To learn more about the magical properties of colostrum and breast milk here is a link to a free ebook.
When Should I Express Colostrum?
Babies are born with a sucking reflex that will assist with breastfeeding but for the most part, both of you will be learning at the same time.
The first 6 hours after birth are vital to milk production. You should begin breastfeeding within those 6 hours. Ideally within the first hour is best. Here are some keys to successful breastfeeding:
- Relax, although there is a window when it is best to start breastfeeding take your time. Being relaxed will be key.
- Skin to skin – that is you bare-chested and baby only in a diaper. In the first hour baby may be allowed to remain in constant contact with you. This skin to skin aids in temperature regulation, stress relief, and feeding responses for your baby.

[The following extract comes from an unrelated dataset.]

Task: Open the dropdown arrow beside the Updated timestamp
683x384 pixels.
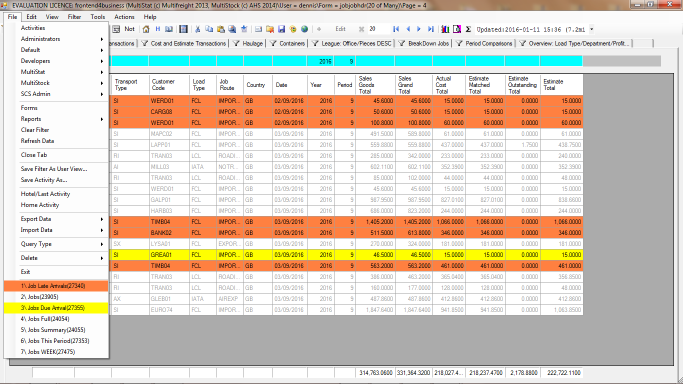Action: click(x=592, y=29)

- If breastfeeding is difficult, you can express your colostrum and feed the baby with a spoon or syringe. Baby will likely only consume about one teaspoon so you will not need to express much.
- You can do this expression while baby is in your arms. Allow both of you time to learn. Expression of colostrum can give you some peace of mind that baby is fed while you learn.

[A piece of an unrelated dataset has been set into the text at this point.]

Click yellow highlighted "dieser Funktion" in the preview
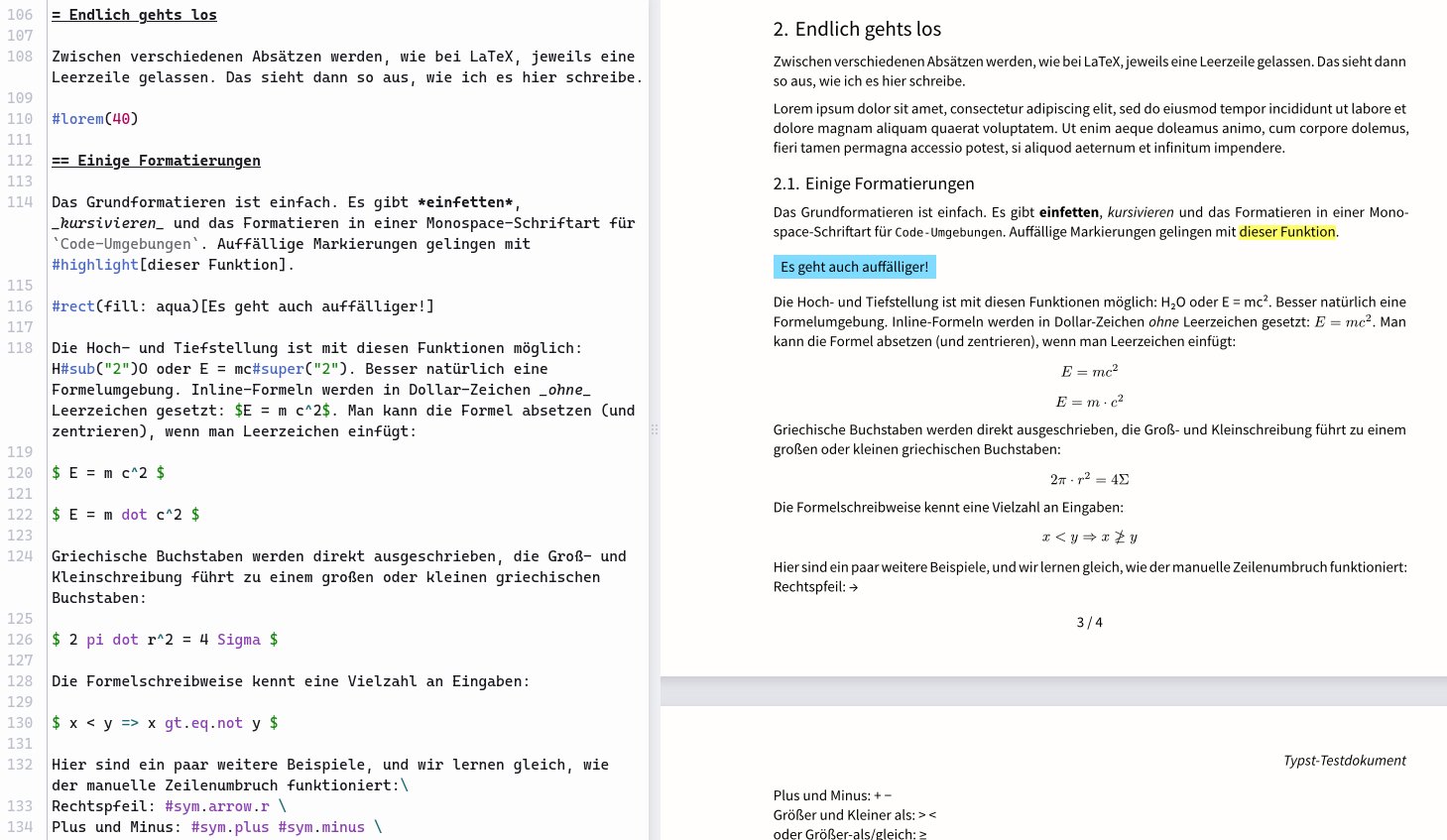The image size is (1447, 840). point(1286,232)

- It is best not to express and feed baby with a bottle, this can cause issues with breastfeeding later.
- Check the above links for assistance with breastfeeding and check out these videos for some visual assistance.

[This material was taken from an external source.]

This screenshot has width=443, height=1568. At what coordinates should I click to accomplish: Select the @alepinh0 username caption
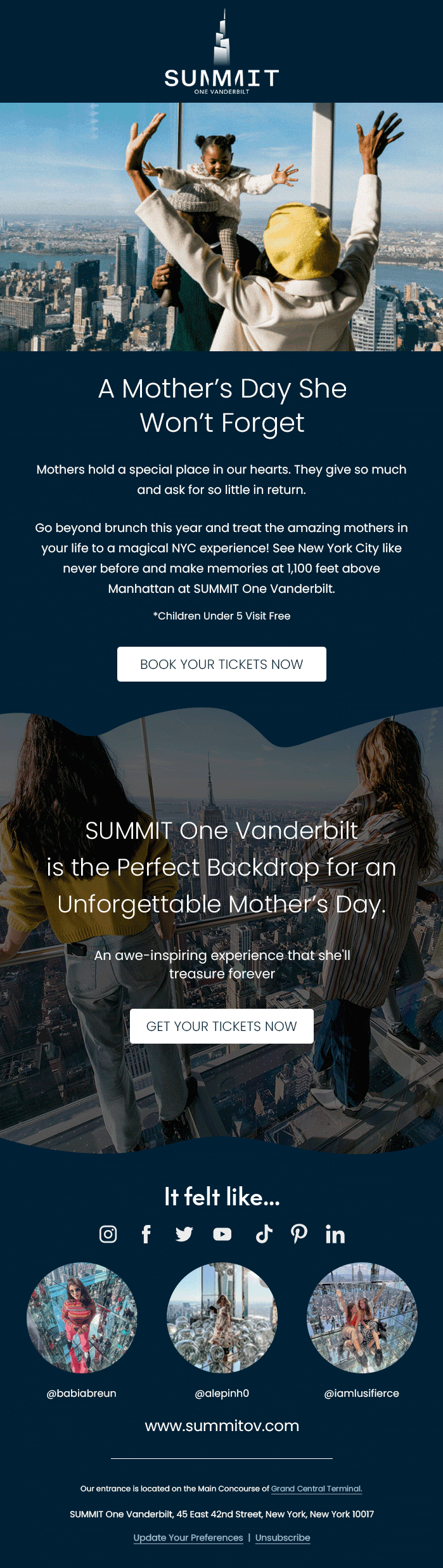222,1393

How do I Express Colostrum?
Hand expression will be the easiest way to feed your baby in the first hours if breastfeeding is difficult. A pump will put a barrier between you and baby so I highly recommend hand expression to start.
I will give you some tips here but your breasts will be your best teacher. You will learn the best places to apply pressure just by trying.
- Sit in an inclined position, too high might be uncomfortable and too low might be awkward. You want to be comfortable and have your back supported completely.
- Take the opposite hand from the breast you are starting with.
- Cup your hand into a ‘C’ shape.
- Place your thumb on one side of your breast and the rest of your fingers on the other side.
- Ensure you are not touching or stretching your areola.
- You can move your fingers around your breast in a circular motion, alternating between squeezing and applying pressure.
- Press back into your breast tissue and then squeeze.
- This stimulation should start the colostrum flowing, now just collect the colostrum on a spoon or other sanitary container.
- You can squeeze the colostrum right onto your baby’s lips.
What if I Do Not Want to Breastfeed?
Mothers have different reasons for not wanting to breastfeed. Hopefully, I have convinced you of the vital properties of colostrum.
Even if your baby only receives colostrum for the first few days of life, the health benefits are tremendous. You can express colostrum to add to your baby’s formula and make a huge difference in their long-term health.
More: How to Induce Lactation
Prior to 39 weeks, I do not recommend expressing colostrum. After 39 weeks you can use the expression of colostrum to induce labor and to have a small amount of colostrum available for baby if needed.
After birth, expression of colostrum can assist with bringing in your milk supply, provide vital nutrients to baby if breastfeeding is difficult, and expression will increase your post-birth contractions which will aid in your recovery.